Scene 1 – Gianicolo (park/hill). EXT – afternoon.
From black to backward. That black is the inner view of the barrel of the Gianicolo cannon. As we’re out of there: BUM. Smoke and a great explosion. All at a sudden. The birds fly all brusquely over and toward the, once in a lifetime blue, sky. It is midday, and Rome knows it now. A beautiful summer sun over-reigns. Few spectators clap for the cannon shot. The overwhelming statue of Garibaldi on the top of Gianicolo appears. On its pedestal, a nostalgic (from Fascism) stumbles upon the inscription ‘Roma o Morte’ (Rome or death). Among the busts pointing the alley, a woman in her sixties smokes in the shade and read the paper. Discrete, up to the exteriors of the grandiose window of the Gianicolo church, we can peep inside.

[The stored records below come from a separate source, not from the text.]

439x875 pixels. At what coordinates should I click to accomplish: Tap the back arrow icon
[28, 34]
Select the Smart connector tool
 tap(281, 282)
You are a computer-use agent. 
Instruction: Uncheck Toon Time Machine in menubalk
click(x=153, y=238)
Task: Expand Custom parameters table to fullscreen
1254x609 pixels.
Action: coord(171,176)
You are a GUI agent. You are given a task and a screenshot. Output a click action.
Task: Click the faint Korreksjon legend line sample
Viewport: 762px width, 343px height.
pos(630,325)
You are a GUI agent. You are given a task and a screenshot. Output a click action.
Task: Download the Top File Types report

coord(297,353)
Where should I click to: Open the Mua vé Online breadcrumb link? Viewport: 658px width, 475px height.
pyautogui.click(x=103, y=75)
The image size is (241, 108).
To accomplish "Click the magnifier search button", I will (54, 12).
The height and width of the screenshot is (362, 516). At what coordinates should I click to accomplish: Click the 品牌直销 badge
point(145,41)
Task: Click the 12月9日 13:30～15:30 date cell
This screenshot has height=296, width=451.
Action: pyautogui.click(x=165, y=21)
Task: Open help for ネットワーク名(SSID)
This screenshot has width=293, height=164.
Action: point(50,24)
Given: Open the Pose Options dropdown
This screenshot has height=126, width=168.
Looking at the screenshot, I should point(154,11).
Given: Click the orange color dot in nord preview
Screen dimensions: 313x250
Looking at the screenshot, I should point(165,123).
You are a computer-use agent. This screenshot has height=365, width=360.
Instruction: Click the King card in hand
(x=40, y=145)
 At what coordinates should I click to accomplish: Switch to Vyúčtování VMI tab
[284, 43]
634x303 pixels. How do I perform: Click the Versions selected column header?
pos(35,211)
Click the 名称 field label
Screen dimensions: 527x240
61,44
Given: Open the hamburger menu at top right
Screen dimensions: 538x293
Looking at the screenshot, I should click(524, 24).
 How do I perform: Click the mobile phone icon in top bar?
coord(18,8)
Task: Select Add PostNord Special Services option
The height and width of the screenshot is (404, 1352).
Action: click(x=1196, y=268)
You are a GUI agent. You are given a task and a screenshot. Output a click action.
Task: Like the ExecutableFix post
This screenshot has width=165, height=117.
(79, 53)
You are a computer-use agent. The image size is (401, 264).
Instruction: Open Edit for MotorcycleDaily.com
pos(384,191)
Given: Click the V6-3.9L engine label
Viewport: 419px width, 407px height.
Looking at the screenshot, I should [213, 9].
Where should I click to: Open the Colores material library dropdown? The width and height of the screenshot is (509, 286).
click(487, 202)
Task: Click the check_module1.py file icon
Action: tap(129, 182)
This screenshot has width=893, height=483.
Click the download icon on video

An adult chorus in black dresses is perfectly performing sacred music. It is I Lie by David Lang. And we shake at it. But we stay here a second. We get far to see the nice big fountain before the church. Now the classical music is deadened again, far but present, and melt with the words of a forty years old tour guide. Bold, woman, she’s pushing up with the arm a closed red parasol to keep a group of Japanese tourists of middle age who keenly listen to her rigmarole on the monuments all gathered. The guide – a microphone hanging from her neck – tells history and beauty of the Fontanone with a very Roman accent staining her English.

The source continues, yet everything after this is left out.